▶ _Prompt_
Rewrite the material below, substituting "UI automation agent" for each occurrence of "GUI agent" and leaving every other character unchanged.

(Data entries)
____________

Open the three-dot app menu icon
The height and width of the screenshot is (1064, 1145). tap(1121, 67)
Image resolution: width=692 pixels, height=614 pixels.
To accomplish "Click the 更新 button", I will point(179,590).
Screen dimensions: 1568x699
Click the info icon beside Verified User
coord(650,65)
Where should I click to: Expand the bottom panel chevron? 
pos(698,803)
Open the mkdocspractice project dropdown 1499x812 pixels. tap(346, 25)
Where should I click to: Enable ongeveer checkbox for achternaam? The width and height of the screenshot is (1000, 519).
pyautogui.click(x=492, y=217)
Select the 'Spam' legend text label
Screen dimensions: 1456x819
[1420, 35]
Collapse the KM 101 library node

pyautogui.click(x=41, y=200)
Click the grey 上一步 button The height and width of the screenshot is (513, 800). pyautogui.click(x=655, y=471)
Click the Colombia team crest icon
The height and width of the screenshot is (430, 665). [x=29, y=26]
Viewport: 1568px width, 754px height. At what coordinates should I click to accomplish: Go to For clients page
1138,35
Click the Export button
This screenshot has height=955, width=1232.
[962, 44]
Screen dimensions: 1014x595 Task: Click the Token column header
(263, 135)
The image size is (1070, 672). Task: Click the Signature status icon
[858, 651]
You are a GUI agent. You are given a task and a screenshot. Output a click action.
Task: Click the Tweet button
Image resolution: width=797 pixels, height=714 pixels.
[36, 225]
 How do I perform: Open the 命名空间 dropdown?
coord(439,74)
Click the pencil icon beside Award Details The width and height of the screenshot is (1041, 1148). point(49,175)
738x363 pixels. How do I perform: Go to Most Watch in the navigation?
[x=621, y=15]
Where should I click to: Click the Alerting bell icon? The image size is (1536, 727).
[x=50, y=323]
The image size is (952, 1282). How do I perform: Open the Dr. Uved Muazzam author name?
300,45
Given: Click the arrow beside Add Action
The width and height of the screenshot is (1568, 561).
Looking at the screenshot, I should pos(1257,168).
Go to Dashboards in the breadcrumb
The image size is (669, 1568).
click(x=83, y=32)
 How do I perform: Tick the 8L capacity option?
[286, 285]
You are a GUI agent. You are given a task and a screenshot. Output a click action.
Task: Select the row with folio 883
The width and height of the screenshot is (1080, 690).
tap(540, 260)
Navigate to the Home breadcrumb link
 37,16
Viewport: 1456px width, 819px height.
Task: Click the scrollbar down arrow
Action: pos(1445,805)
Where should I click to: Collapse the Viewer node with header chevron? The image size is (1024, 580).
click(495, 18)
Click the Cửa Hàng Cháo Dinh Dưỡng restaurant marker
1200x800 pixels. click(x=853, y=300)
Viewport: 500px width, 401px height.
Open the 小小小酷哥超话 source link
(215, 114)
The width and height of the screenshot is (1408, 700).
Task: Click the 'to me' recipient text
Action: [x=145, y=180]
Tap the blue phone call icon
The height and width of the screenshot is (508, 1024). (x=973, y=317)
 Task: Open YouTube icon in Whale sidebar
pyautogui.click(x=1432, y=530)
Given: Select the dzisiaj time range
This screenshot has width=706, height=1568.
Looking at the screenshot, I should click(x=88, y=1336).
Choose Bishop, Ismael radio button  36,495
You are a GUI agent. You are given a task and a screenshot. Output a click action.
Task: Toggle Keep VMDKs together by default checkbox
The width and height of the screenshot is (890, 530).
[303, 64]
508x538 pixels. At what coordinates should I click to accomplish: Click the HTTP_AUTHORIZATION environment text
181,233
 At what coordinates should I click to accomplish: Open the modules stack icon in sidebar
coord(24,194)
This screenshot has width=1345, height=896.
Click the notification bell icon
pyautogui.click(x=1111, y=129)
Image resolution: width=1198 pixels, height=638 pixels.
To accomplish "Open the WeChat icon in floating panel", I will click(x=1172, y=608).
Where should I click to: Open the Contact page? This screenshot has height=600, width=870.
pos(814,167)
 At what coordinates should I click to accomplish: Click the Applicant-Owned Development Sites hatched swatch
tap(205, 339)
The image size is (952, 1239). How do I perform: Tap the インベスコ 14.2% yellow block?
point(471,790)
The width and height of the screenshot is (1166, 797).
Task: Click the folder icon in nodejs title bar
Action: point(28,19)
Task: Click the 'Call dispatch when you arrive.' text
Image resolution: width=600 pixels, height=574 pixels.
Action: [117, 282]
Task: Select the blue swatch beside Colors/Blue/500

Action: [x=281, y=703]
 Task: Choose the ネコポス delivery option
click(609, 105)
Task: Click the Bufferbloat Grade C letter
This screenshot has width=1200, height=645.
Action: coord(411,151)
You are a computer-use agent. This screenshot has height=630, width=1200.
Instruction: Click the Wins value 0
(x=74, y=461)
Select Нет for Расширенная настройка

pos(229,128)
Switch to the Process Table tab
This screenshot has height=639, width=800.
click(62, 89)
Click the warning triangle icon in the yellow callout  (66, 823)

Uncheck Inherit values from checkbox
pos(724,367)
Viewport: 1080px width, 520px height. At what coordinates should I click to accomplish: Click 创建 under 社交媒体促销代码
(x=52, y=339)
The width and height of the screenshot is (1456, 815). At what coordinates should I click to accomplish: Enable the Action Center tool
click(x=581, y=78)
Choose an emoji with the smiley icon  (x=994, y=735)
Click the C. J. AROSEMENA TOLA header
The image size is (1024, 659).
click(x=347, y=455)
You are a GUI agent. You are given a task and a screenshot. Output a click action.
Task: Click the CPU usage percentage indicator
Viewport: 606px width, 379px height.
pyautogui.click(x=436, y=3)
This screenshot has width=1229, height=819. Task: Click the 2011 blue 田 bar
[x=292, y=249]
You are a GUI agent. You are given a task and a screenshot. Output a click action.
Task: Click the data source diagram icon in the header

____________

▶ _Correct answer_
Open the three-dot app menu icon
The height and width of the screenshot is (1064, 1145). tap(1121, 67)
Image resolution: width=692 pixels, height=614 pixels.
To accomplish "Click the 更新 button", I will point(179,590).
Screen dimensions: 1568x699
Click the info icon beside Verified User
coord(650,65)
Where should I click to: Expand the bottom panel chevron? 
pos(698,803)
Open the mkdocspractice project dropdown 1499x812 pixels. tap(346, 25)
Where should I click to: Enable ongeveer checkbox for achternaam? The width and height of the screenshot is (1000, 519).
pyautogui.click(x=492, y=217)
Select the 'Spam' legend text label
Screen dimensions: 1456x819
[1420, 35]
Collapse the KM 101 library node

pyautogui.click(x=41, y=200)
Click the grey 上一步 button The height and width of the screenshot is (513, 800). pyautogui.click(x=655, y=471)
Click the Colombia team crest icon
The height and width of the screenshot is (430, 665). [x=29, y=26]
Viewport: 1568px width, 754px height. At what coordinates should I click to accomplish: Go to For clients page
1138,35
Click the Export button
This screenshot has height=955, width=1232.
[962, 44]
Screen dimensions: 1014x595 Task: Click the Token column header
(263, 135)
The image size is (1070, 672). Task: Click the Signature status icon
[858, 651]
You are a UI automation agent. You are given a task and a screenshot. Output a click action.
Task: Click the Tweet button
Image resolution: width=797 pixels, height=714 pixels.
[36, 225]
 How do I perform: Open the 命名空间 dropdown?
coord(439,74)
Click the pencil icon beside Award Details The width and height of the screenshot is (1041, 1148). point(49,175)
738x363 pixels. How do I perform: Go to Most Watch in the navigation?
[x=621, y=15]
Where should I click to: Click the Alerting bell icon? The image size is (1536, 727).
[x=50, y=323]
The image size is (952, 1282). How do I perform: Open the Dr. Uved Muazzam author name?
300,45
Given: Click the arrow beside Add Action
The width and height of the screenshot is (1568, 561).
Looking at the screenshot, I should pos(1257,168).
Go to Dashboards in the breadcrumb
The image size is (669, 1568).
click(x=83, y=32)
 How do I perform: Tick the 8L capacity option?
[286, 285]
You are a UI automation agent. You are given a task and a screenshot. Output a click action.
Task: Select the row with folio 883
The width and height of the screenshot is (1080, 690).
tap(540, 260)
Navigate to the Home breadcrumb link
 37,16
Viewport: 1456px width, 819px height.
Task: Click the scrollbar down arrow
Action: pos(1445,805)
Where should I click to: Collapse the Viewer node with header chevron? The image size is (1024, 580).
click(495, 18)
Click the Cửa Hàng Cháo Dinh Dưỡng restaurant marker
1200x800 pixels. click(x=853, y=300)
Viewport: 500px width, 401px height.
Open the 小小小酷哥超话 source link
(215, 114)
The width and height of the screenshot is (1408, 700).
Task: Click the 'to me' recipient text
Action: [x=145, y=180]
Tap the blue phone call icon
The height and width of the screenshot is (508, 1024). (x=973, y=317)
 Task: Open YouTube icon in Whale sidebar
pyautogui.click(x=1432, y=530)
Given: Select the dzisiaj time range
This screenshot has width=706, height=1568.
Looking at the screenshot, I should click(x=88, y=1336).
Choose Bishop, Ismael radio button  36,495
You are a UI automation agent. You are given a task and a screenshot. Output a click action.
Task: Toggle Keep VMDKs together by default checkbox
The width and height of the screenshot is (890, 530).
[303, 64]
508x538 pixels. At what coordinates should I click to accomplish: Click the HTTP_AUTHORIZATION environment text
181,233
 At what coordinates should I click to accomplish: Open the modules stack icon in sidebar
coord(24,194)
This screenshot has width=1345, height=896.
Click the notification bell icon
pyautogui.click(x=1111, y=129)
Image resolution: width=1198 pixels, height=638 pixels.
To accomplish "Open the WeChat icon in floating panel", I will click(x=1172, y=608).
Where should I click to: Open the Contact page? This screenshot has height=600, width=870.
pos(814,167)
 At what coordinates should I click to accomplish: Click the Applicant-Owned Development Sites hatched swatch
tap(205, 339)
The image size is (952, 1239). How do I perform: Tap the インベスコ 14.2% yellow block?
point(471,790)
The width and height of the screenshot is (1166, 797).
Task: Click the folder icon in nodejs title bar
Action: point(28,19)
Task: Click the 'Call dispatch when you arrive.' text
Image resolution: width=600 pixels, height=574 pixels.
Action: [117, 282]
Task: Select the blue swatch beside Colors/Blue/500

Action: [x=281, y=703]
 Task: Choose the ネコポス delivery option
click(609, 105)
Task: Click the Bufferbloat Grade C letter
This screenshot has width=1200, height=645.
Action: coord(411,151)
You are a computer-use agent. This screenshot has height=630, width=1200.
Instruction: Click the Wins value 0
(x=74, y=461)
Select Нет for Расширенная настройка

pos(229,128)
Switch to the Process Table tab
This screenshot has height=639, width=800.
click(62, 89)
Click the warning triangle icon in the yellow callout  (66, 823)

Uncheck Inherit values from checkbox
pos(724,367)
Viewport: 1080px width, 520px height. At what coordinates should I click to accomplish: Click 创建 under 社交媒体促销代码
(x=52, y=339)
The width and height of the screenshot is (1456, 815). At what coordinates should I click to accomplish: Enable the Action Center tool
click(x=581, y=78)
Choose an emoji with the smiley icon  (x=994, y=735)
Click the C. J. AROSEMENA TOLA header
The image size is (1024, 659).
click(x=347, y=455)
You are a UI automation agent. You are given a task and a screenshot. Output a click action.
Task: Click the CPU usage percentage indicator
Viewport: 606px width, 379px height.
pyautogui.click(x=436, y=3)
This screenshot has width=1229, height=819. Task: Click the 2011 blue 田 bar
[x=292, y=249]
You are a UI automation agent. You are given a task and a screenshot. Output a click action.
Task: Click the data source diagram icon in the header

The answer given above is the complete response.